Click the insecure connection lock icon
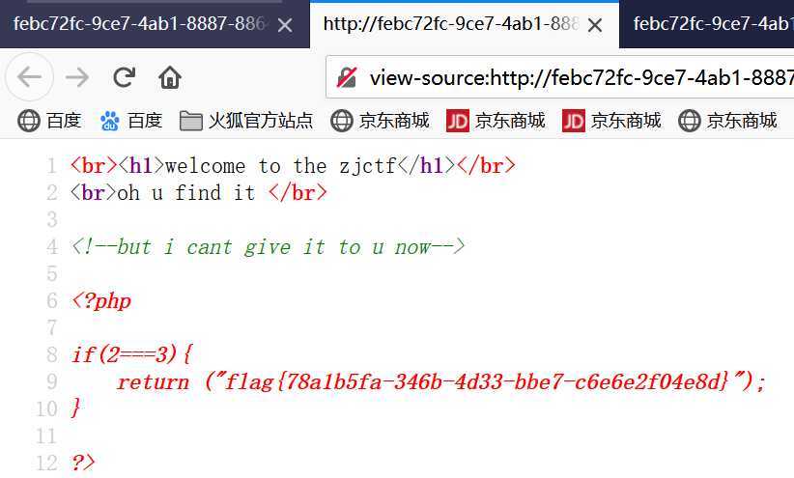 (x=347, y=77)
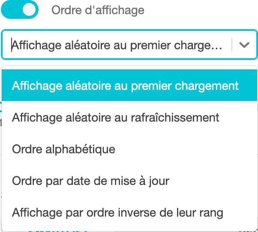Toggle the Ordre d'affichage switch off
Image resolution: width=258 pixels, height=232 pixels.
pyautogui.click(x=20, y=9)
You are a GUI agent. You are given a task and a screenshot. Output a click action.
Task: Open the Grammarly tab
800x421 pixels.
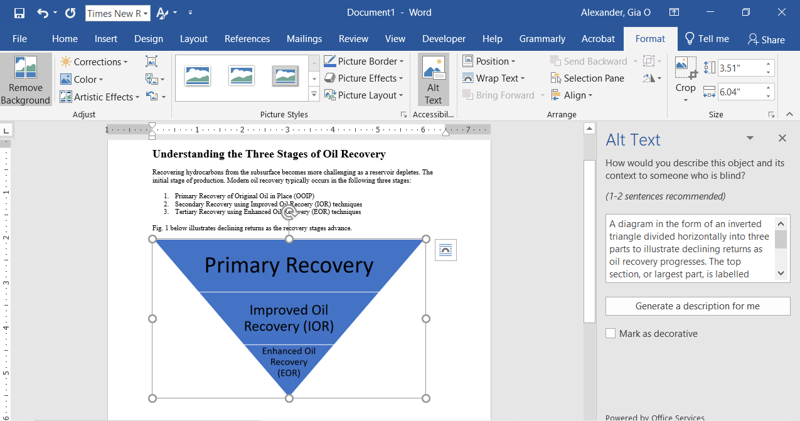coord(542,38)
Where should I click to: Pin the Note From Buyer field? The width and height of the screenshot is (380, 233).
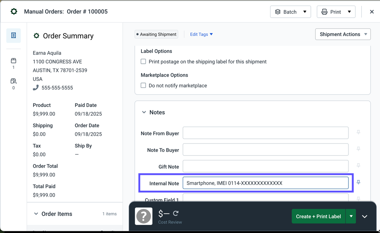(358, 132)
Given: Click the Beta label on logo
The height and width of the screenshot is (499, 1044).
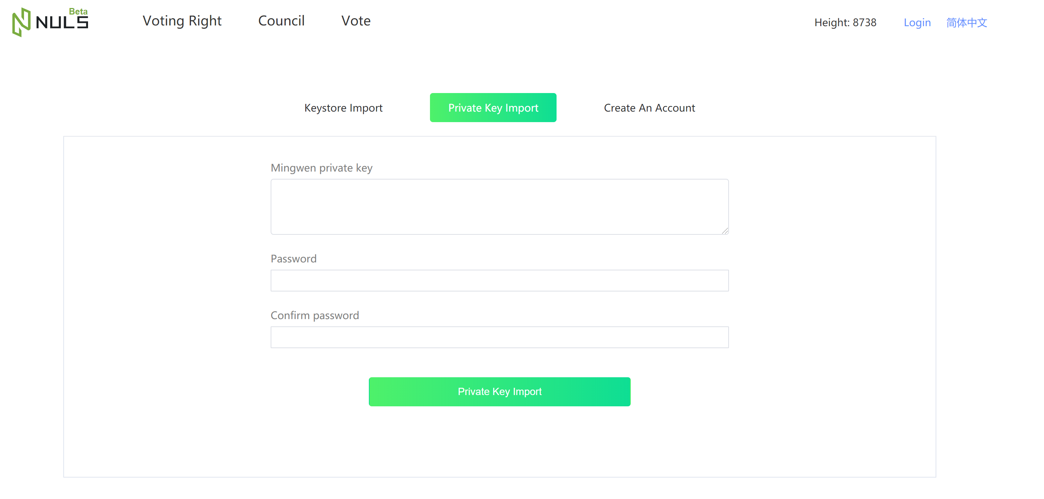Looking at the screenshot, I should point(78,11).
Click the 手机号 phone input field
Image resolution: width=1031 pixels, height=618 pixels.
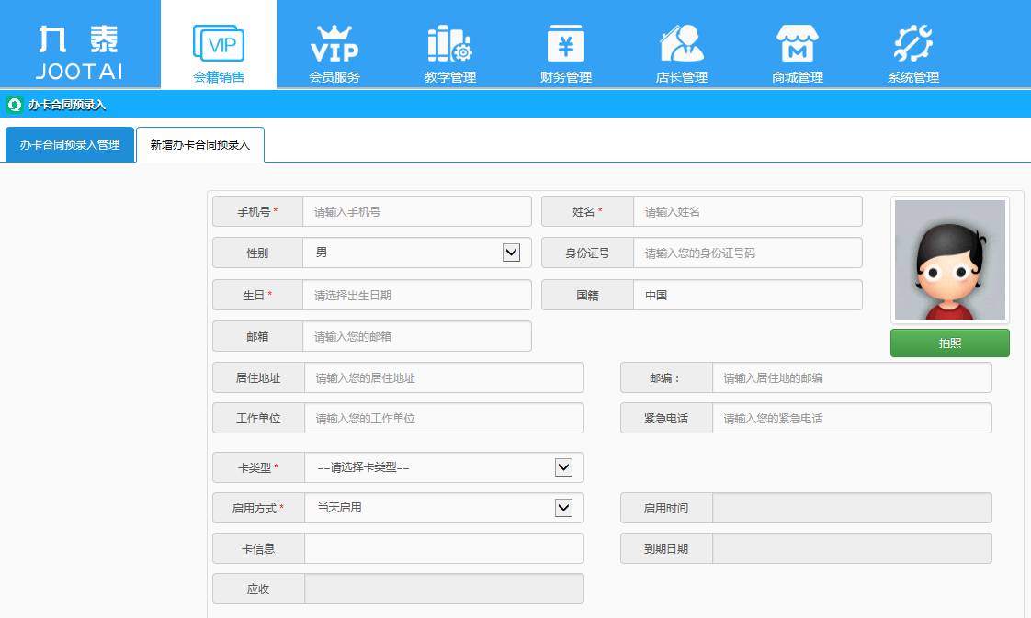click(416, 211)
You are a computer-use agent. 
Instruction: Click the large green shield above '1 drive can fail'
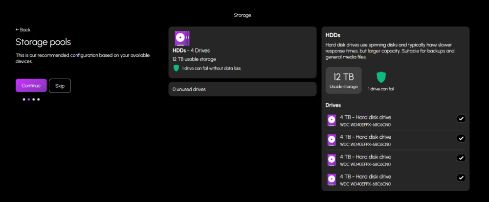point(381,77)
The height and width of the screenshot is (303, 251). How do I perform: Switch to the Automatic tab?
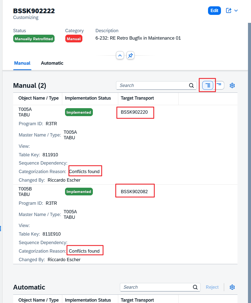tap(52, 63)
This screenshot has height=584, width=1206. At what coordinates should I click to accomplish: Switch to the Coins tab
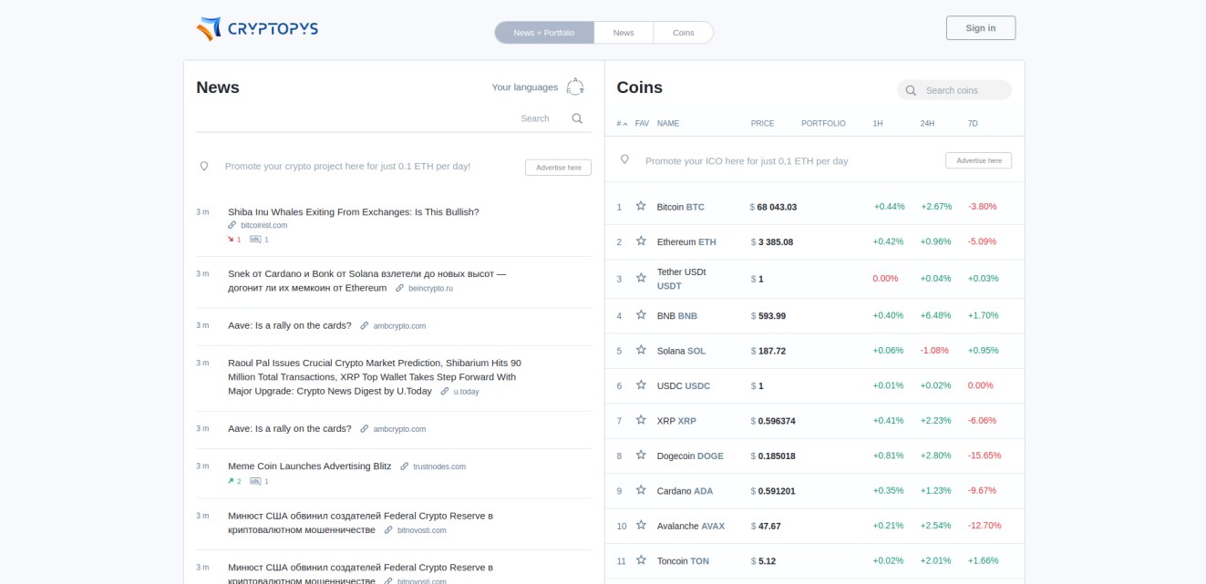(683, 32)
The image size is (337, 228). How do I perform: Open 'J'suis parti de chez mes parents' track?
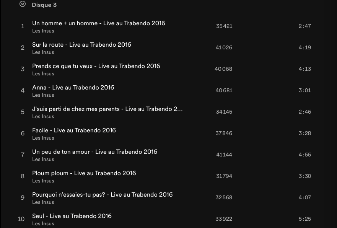(107, 109)
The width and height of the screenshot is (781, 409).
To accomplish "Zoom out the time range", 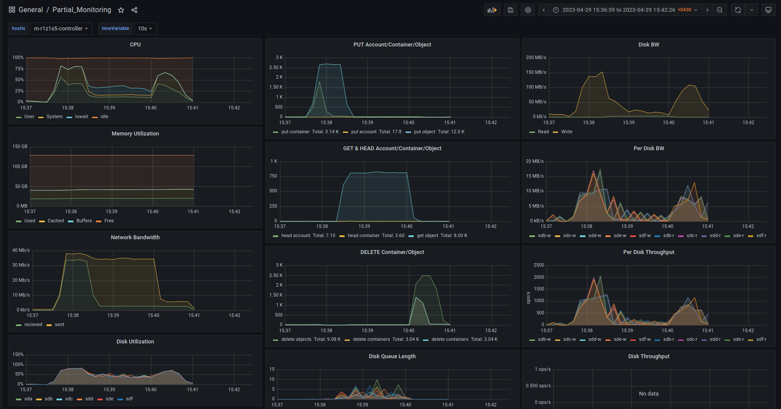I will coord(720,10).
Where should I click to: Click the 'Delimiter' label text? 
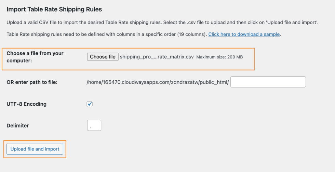pos(18,125)
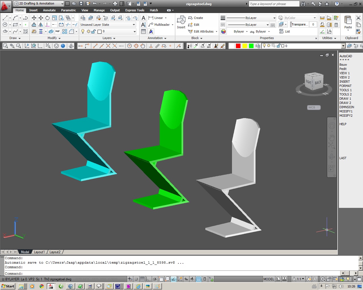The image size is (363, 290).
Task: Open the Multiline Text tool
Action: (x=143, y=18)
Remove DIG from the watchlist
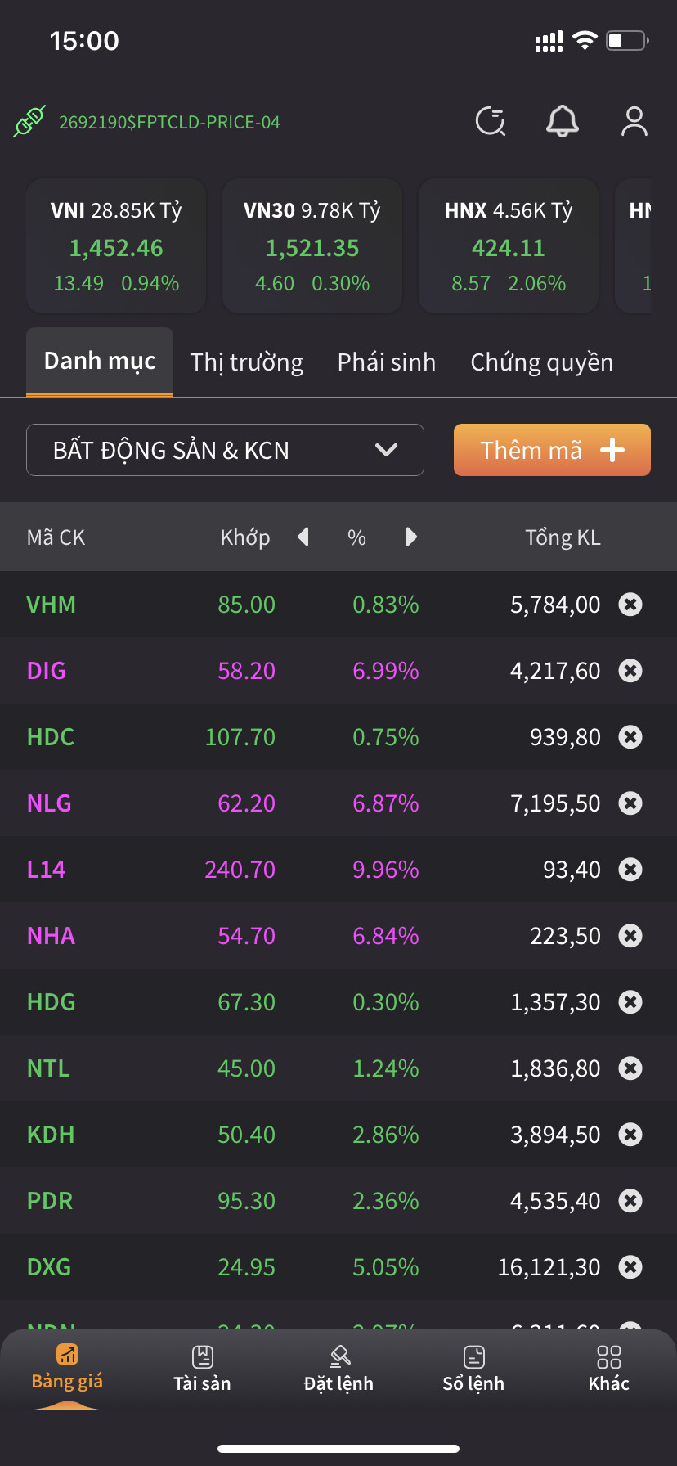The height and width of the screenshot is (1466, 677). click(630, 671)
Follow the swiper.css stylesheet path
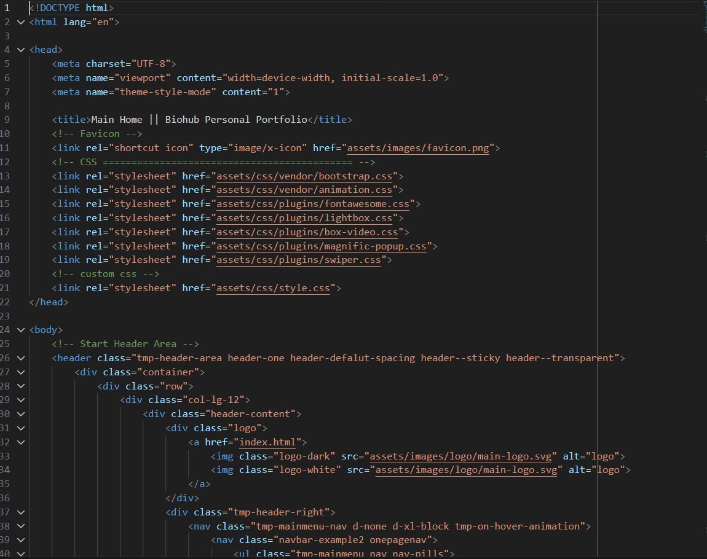The height and width of the screenshot is (559, 707). click(300, 260)
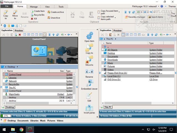This screenshot has width=177, height=133.
Task: Switch to the Manage ribbon tab
Action: [x=34, y=6]
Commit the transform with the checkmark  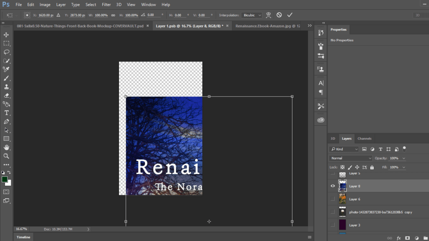tap(289, 15)
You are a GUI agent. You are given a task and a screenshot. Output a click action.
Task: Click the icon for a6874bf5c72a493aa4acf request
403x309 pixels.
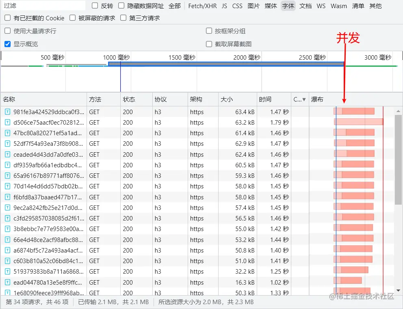coord(8,250)
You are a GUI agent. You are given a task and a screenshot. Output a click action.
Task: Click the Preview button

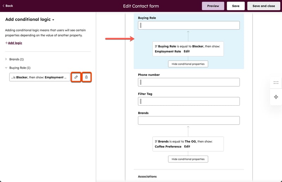pyautogui.click(x=213, y=6)
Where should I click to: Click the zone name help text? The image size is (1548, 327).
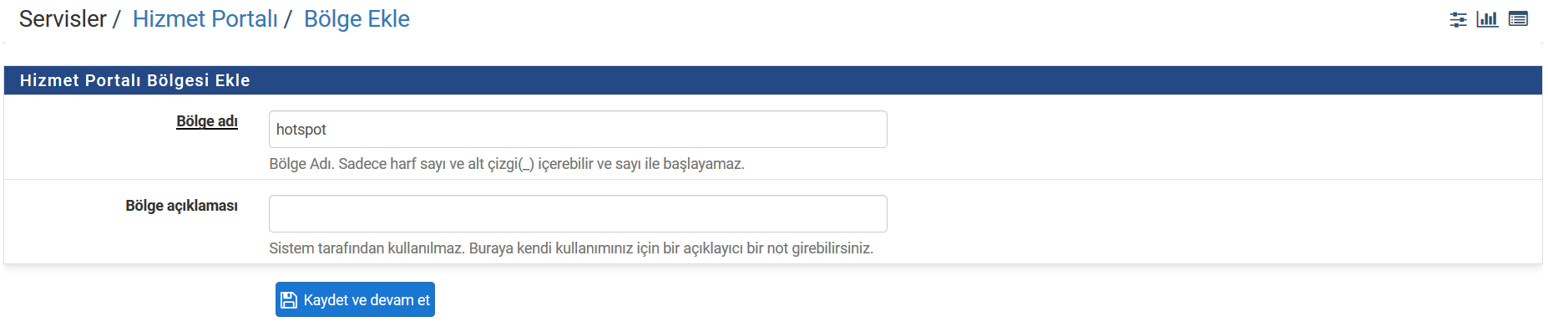507,164
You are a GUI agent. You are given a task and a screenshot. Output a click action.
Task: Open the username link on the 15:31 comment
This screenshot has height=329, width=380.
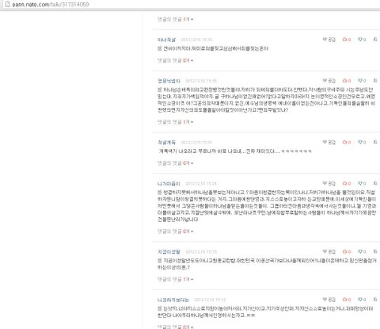click(166, 142)
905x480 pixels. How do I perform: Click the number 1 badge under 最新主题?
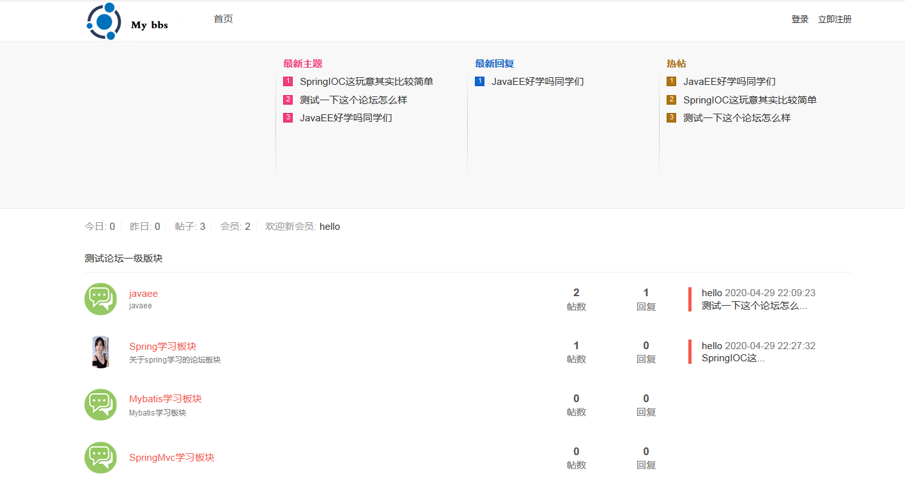point(288,81)
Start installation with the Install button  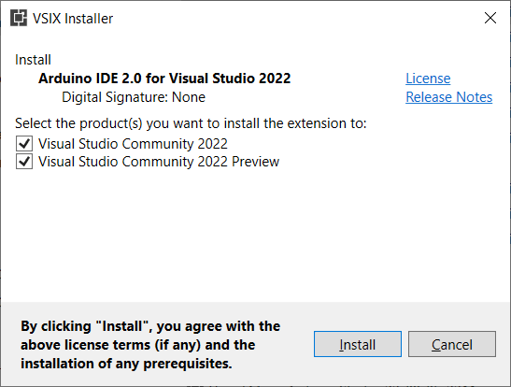[x=358, y=344]
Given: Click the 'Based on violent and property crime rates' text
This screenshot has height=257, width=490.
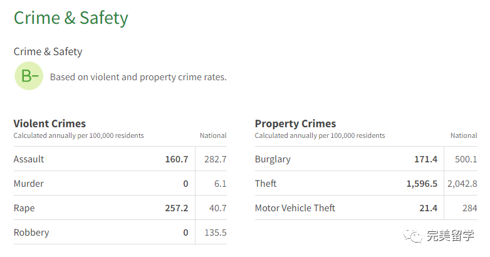Looking at the screenshot, I should coord(138,77).
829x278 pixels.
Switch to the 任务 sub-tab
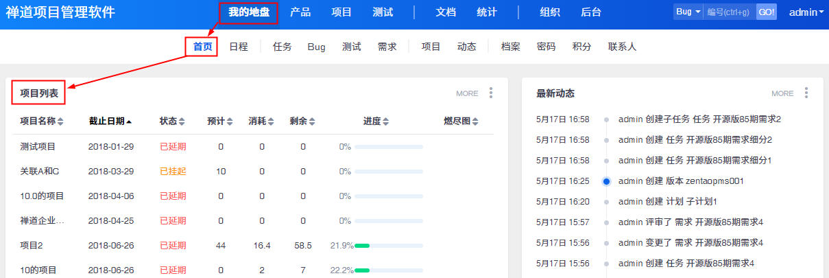pyautogui.click(x=282, y=47)
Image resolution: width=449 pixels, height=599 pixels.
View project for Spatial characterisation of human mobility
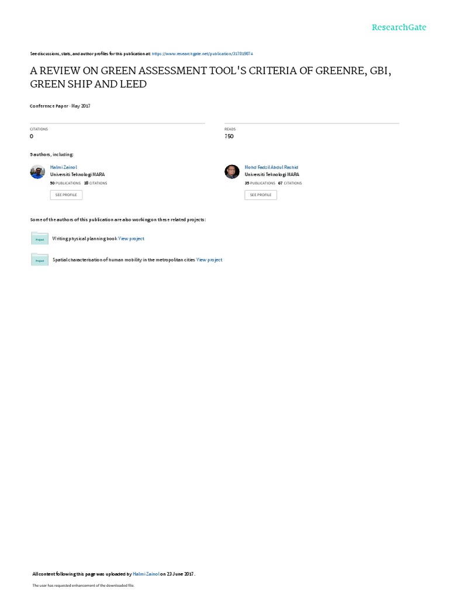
-=-=-=-=-
* [ABOUT THIS EXERCISE]:
With all pictures left out, please transcribe exactly the lines from the start of the material through the line with "Click the 手机号 phone input field".

* [RESULT OF THE TASK]:
Click the insecure connection lock icon
 (x=347, y=77)
Toggle the Ordre d'affichage switch off
Image resolution: width=258 pixels, height=232 pixels.
pyautogui.click(x=20, y=9)
You are a GUI agent. You are given a task and a screenshot. Output a click action.
Task: Open the Grammarly tab
800x421 pixels.
coord(542,38)
Where should I click to: Pin the Note From Buyer field? The width and height of the screenshot is (380, 233).
(358, 132)
Given: Click the Beta label on logo
The height and width of the screenshot is (499, 1044).
Looking at the screenshot, I should point(78,11).
Click the 手机号 phone input field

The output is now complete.